The next issue was regarding the heteroskedasticity where the variance of data is not constant. Certain time periods will have different variance than others. Look below at the 6-month rolling std dev so the variability can be viewed in the count units rather than counts squared.

To offset this, I also tried transforming the data with the log function. I created two Holt-Winters models, one using the log transformed counts and use_boxcox = False since I was transforming the data myself. Then the second model I passed the actual counts and set use_boxcox=0, which per the class I reference above, is between the log and sqrt. These two models yielded similar results. I will say that setting the use_boxcox=False and passing the regular counts showed wildly different results. Passing the actual counts to the Holt Winters model and setting use_boxcox=0 yielded the greatest accuracy and explained the greatest percentage of variation when compared to either the Holt model or the naive forecast.
I trained the model on the data up to and including 2021, and left the 2022 data as the test data, which the model had never seen. I used the forecast method for out of sample predictions.

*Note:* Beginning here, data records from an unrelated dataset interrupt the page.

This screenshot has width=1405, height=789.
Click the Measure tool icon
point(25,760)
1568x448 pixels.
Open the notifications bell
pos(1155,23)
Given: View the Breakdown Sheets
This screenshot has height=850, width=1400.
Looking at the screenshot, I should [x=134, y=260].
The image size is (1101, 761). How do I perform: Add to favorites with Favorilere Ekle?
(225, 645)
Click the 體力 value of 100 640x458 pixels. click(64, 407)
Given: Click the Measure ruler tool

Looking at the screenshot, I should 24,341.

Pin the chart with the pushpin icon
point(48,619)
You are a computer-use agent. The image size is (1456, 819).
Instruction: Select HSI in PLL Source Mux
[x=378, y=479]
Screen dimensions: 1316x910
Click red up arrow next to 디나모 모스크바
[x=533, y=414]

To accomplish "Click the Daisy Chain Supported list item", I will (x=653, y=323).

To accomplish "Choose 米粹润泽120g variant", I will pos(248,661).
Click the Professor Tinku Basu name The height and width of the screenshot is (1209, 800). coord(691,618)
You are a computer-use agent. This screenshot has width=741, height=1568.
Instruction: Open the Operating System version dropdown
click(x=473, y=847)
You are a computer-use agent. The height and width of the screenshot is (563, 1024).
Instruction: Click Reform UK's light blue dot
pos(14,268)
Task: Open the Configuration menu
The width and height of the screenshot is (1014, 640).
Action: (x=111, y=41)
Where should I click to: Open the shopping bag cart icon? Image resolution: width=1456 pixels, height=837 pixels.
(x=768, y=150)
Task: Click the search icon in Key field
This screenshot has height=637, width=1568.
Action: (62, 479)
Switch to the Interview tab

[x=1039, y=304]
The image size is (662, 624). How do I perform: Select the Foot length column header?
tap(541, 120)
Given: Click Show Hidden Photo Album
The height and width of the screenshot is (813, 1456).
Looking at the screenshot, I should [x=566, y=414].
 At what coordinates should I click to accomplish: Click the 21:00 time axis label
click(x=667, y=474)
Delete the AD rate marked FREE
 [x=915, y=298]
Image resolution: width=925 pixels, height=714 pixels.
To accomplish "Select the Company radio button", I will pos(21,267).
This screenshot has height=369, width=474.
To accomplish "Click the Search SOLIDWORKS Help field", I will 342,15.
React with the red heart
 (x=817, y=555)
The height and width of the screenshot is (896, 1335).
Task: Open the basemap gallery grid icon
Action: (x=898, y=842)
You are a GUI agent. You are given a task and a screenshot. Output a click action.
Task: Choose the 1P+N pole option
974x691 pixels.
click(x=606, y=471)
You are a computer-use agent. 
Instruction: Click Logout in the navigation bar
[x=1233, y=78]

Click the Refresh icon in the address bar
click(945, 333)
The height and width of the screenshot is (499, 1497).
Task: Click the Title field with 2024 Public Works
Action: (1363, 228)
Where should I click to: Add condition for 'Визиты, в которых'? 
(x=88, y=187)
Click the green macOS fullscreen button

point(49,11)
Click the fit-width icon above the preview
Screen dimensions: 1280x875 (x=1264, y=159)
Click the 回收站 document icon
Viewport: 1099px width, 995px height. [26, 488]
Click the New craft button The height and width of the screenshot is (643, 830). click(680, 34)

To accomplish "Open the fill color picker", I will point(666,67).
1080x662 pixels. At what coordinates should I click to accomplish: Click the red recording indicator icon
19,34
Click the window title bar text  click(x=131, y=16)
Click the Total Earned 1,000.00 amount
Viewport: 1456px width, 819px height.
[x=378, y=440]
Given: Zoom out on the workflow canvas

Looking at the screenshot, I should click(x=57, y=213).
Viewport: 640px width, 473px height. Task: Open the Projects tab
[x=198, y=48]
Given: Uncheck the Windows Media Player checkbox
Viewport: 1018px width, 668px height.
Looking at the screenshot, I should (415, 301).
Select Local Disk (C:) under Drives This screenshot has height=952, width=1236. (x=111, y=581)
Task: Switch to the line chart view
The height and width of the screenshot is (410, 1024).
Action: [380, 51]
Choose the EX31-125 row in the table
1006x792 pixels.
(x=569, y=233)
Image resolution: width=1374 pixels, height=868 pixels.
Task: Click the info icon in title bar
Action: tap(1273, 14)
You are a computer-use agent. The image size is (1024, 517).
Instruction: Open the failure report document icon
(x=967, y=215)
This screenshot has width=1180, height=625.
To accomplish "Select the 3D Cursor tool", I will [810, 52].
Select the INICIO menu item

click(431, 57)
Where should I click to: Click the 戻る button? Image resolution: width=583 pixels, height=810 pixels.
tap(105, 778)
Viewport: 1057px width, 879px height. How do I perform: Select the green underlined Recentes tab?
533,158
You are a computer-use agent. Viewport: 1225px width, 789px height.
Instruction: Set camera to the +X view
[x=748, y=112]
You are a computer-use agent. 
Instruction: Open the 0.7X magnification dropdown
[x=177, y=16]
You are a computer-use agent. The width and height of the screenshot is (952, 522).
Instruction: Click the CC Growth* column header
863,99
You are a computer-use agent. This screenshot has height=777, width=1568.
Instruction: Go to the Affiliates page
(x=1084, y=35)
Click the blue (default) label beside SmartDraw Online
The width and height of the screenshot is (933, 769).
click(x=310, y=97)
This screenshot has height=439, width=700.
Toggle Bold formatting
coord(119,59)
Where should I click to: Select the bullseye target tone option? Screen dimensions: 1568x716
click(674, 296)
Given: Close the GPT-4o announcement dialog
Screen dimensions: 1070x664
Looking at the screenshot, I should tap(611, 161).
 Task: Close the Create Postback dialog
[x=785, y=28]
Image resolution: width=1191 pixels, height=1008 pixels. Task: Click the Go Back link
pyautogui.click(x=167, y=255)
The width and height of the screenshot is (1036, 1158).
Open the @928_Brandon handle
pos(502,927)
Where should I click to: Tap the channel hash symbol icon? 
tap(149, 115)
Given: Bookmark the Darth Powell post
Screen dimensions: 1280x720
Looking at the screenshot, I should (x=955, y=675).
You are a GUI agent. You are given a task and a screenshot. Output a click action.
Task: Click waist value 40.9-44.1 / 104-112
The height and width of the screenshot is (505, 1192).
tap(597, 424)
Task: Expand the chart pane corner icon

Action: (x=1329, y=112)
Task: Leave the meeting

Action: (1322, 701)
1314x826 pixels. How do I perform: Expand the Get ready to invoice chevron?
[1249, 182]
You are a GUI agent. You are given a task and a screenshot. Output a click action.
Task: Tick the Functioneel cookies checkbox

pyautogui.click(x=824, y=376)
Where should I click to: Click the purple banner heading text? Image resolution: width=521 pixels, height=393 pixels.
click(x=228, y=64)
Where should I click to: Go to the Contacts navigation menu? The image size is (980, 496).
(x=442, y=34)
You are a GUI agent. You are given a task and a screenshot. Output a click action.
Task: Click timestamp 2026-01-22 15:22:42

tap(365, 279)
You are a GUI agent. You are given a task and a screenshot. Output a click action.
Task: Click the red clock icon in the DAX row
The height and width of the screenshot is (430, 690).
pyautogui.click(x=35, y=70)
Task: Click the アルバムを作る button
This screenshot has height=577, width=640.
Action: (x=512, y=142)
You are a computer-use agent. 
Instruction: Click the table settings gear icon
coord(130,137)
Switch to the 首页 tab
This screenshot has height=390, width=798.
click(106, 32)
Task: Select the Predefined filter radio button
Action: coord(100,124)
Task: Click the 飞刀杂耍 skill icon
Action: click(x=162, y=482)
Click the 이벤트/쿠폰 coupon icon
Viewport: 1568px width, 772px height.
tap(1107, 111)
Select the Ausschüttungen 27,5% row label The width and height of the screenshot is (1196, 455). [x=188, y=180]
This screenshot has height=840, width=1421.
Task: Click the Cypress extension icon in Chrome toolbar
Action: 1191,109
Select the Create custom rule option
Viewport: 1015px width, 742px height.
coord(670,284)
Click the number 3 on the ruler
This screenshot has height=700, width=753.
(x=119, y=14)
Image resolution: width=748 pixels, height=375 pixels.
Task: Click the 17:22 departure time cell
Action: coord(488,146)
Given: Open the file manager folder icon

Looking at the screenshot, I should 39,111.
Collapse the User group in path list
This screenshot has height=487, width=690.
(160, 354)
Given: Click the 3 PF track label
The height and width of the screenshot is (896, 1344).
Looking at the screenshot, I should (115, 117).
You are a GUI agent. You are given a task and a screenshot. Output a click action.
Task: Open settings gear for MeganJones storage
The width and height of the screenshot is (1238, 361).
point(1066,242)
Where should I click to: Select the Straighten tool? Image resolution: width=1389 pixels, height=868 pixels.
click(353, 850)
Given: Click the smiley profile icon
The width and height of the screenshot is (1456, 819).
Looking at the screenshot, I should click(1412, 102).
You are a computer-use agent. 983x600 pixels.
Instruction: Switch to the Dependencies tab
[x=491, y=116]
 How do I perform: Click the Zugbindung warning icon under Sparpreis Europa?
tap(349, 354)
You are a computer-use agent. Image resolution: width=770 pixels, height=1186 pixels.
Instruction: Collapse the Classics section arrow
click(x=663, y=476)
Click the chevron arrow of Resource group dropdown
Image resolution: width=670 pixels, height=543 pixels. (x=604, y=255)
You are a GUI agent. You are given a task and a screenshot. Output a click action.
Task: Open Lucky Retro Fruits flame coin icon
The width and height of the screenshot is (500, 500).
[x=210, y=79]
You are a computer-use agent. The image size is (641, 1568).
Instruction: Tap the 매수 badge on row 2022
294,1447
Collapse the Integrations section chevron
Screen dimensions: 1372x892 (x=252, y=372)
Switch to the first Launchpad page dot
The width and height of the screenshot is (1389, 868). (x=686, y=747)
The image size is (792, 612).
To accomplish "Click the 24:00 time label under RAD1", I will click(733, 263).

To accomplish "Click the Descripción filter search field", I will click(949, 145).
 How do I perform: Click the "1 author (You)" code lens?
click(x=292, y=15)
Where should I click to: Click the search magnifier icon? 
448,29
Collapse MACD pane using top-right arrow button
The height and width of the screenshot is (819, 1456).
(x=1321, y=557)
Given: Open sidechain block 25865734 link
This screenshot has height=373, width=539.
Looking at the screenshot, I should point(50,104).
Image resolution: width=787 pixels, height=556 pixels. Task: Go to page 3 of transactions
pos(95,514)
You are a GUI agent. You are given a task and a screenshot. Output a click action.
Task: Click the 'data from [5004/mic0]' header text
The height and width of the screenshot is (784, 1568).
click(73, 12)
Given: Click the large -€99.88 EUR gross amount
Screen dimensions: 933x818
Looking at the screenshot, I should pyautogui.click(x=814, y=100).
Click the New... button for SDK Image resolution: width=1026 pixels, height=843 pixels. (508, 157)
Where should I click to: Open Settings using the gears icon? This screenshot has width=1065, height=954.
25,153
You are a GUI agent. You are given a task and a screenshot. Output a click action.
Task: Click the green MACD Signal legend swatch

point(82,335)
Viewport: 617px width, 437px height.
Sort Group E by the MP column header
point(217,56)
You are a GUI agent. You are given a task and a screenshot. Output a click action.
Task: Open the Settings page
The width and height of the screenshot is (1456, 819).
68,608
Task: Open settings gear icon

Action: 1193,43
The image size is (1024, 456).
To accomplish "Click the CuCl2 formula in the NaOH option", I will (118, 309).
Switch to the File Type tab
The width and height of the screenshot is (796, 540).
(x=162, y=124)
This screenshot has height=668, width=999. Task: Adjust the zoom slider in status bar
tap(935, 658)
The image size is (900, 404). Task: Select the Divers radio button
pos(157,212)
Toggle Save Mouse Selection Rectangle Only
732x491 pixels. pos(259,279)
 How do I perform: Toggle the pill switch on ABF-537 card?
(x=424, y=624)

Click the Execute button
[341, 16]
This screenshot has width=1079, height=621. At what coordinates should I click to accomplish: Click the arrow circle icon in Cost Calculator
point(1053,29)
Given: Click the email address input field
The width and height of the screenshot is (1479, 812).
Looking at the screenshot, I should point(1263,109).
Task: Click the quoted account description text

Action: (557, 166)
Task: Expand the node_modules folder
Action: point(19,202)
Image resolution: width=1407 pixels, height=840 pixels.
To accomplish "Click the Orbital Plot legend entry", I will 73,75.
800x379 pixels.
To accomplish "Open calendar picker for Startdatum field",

See the monthly totals for each year below. There is a distinct seasonal pattern. The Holt model, orange line, creates a prediction based on the smoothing level and linear trend, which is not much better from the naive prediction, the last value from the training data. With the Holt Winters model, we see that the model is able to predict the seasonal pattern.
You can see above that the mean absolute percentage error for the naive prediction is18.5%, as compared to 4.4% for the Holt Winters model.

If you look below, you can see that the r^2 is .768 meaning that this model explains approximately 77% of the variation. The naive r^2 is a negative number meaning it is worse than simply using the average.

See below the accuracy and r^2 values for the model with the log transformation. The r^2 is .70 as opposed to .77 and the rmse is 69.2 as compared to 60.6. Thus, simply passing the training[‘count’] data with an additive trend and seasonality plus the use_boxcox=0 and the ‘legacy-heuristic’ initialization method is the winner.